Las artimañas de la muerte – Reed.

 

Por J. Javier Arnau

I.

La orquesta del reino de Sulimanedria tocaba un lento vals.

La fiesta era un derroche de lujo y fantasía, un regalo para los sentidos.

Las mujeres —y algunos hombres— exhibían grandes diamantes, estrafalarios sombreros, largos collares de perlas —cosechadas por los delfines amaestrados de sus costas—, caros vestidos tejidos por los simios de sus talleres, y miles de complementos más, a cada cual más innecesario y estrafalario.

Aeronaves de todos los tamaños, desde unipersonales, hasta trolebuses espaciales, pugnaban por aterrizar en el aeropuerto del castillo, como una plaga de langostas lanzándose hacia una cosecha. Pero el humor dentro de la sala era sombrío. Conforme iban llegando los asistentes se les pasaba a salas de las que no podían salir, y eran obligados a bailar.

Era una fiesta organizada por la Muerte, la gran podadora de almas.

En aquel reino, hacía tiempo que se le había declarado la guerra a la Muerte, y ésta había tenido que encontrar nuevos métodos para seguir con su tarea impuesta desde las más altas esferas. Por eso organizó esta megafiesta; por eso había emponzoñado las poncheras con un sutil toque de cicuta. Así, a la hora señalada para la gran sorpresa, la Muerte se presentó en la sala, con un maletín en la mano. Lo abrió, y empezó a pasar lista. Tal como eran nombrados, los asistentes eran acompañados por los sirvientes por unas puertas camufladas al fondo de la sala de baile. Y ese era el fin de la fiesta.

Así la Muerte volvió a sus tareas, el equilibrio se recuperó, y el reino de Sulimanedria purgó sus pecados.

II.

Aquella fecha estaba marcada a fuego y sangre en el calendario de la Muerte, la gran podadora de vidas, la cosechadora de almas, la regente del reino de tinieblas.

Nadie en la Tierra estaba de humor.

Sabían, todas las especies, desde los más simples insectos, hasta los más sofisticados delfines, que, cual plaga, la muerte se abatiría sobre ellos. Las orquestas tocaban tristes adagios, las banderas ondeaban a media asta, incluso las bombillas, con sus vestidos de guirnaldas y globos, parpadeaban a media luz, una luz a veces diamantina, a veces apagada.
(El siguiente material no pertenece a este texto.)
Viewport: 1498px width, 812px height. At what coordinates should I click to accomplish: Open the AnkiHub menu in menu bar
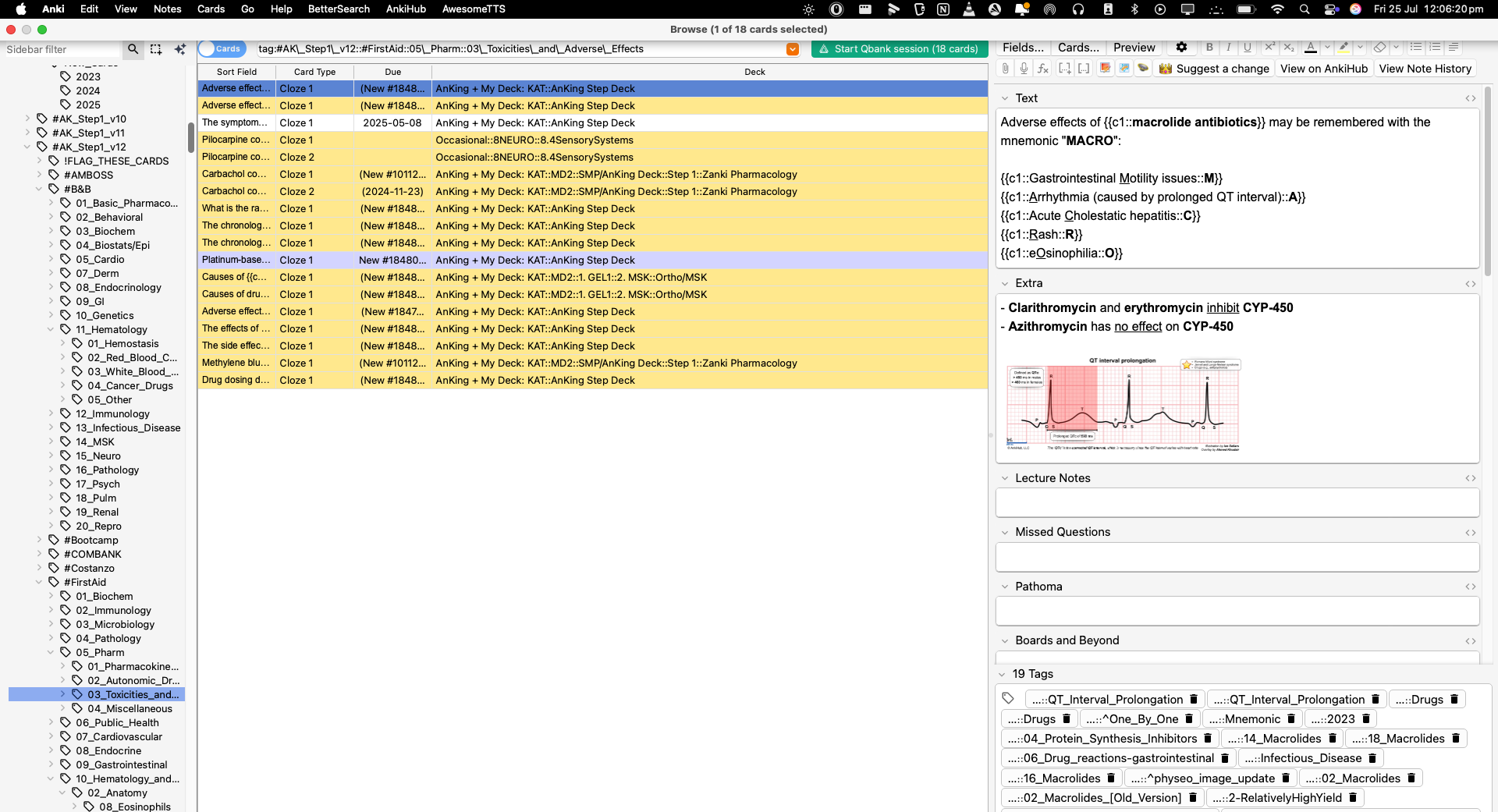pyautogui.click(x=406, y=9)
Para el resto de planetas de la confederación, el exterminio de ese planeta era como un regalo, como paladear un banquete a base de carnes de brouf salvaje, sazonado con unas pizcas de cicuta, y toques de arsénico. Los sobornos circularon, los maletines cambiaron de mano, y todo se decidió en un instante, para los parámetros de espacio tiempo que manejaban aquellos seres. La potente flota de aeronaves arrasó la Tierra.

La Muerte tachó esa fecha de su calendario, y trasladó a su reino las orquestas fúnebres, diamantes sin tallar, y algunas bagatelas más que le fueron dadas como prebendas por su colaboración en la desaparición de aquel molesto planeta, dominado por simios y delfines.